Role of carbohydrate processing and calnexin binding in the folding and activity of the HN protein of Newcastle disease virus.

The role of carbohydrate processing and calnexin binding in the folding pathway and activity of the hemagglutinin-neuraminidase (HN) protein of Newcastle disease virus (NDV) was explored in infected cells using the inhibitor castanospermine (CST). Calnexin-HN protein complexes were demonstrated by coimmunoprecipitation using antibody specific for calnexin or HN protein. As in other systems, this complex was not detected in CST treated cells. In cells incubated in CST, the synthesis and stability of the HN protein was unaffected.
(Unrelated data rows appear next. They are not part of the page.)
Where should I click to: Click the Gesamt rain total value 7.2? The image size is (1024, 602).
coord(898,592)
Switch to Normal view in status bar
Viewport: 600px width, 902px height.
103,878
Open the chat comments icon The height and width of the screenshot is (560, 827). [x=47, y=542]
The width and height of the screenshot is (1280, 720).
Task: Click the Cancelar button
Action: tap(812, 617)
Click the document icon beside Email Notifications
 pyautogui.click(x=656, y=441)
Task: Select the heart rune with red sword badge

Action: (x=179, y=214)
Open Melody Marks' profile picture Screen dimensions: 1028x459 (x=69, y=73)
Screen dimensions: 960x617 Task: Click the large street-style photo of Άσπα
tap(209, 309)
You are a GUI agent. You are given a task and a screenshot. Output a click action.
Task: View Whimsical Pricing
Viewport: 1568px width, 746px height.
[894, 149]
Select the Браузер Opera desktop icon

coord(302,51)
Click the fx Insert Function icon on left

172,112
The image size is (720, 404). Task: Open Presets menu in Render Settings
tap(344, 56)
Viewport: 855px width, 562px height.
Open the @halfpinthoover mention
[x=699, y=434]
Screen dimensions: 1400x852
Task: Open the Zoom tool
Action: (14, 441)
However, as monitored by the appearance of conformationally sensitive antigenic sites, the folding of the HN protein in CST treated cells was approximately twice as slow than in untreated cells. This folding was ultimately efficient since there was no evidence for significant amounts of irreversibly aggregated forms which never acquired a mature conformation. Most significantly, the folding sequence as measured by the order of appearance of conformationally sensitive antigenic sites (McGinnes and Morrison, Virology 199, 255) was unaffected by CST. Thus while calnexin functions to speed the folding of the HN protein, it is not required for the folding of this protein. In addition, the protein synthesized in the presence of CST had significant levels of neuraminidase and hemagglutination activity suggesting that processing of the carbohydrate has a minimal role in the activity of the protein.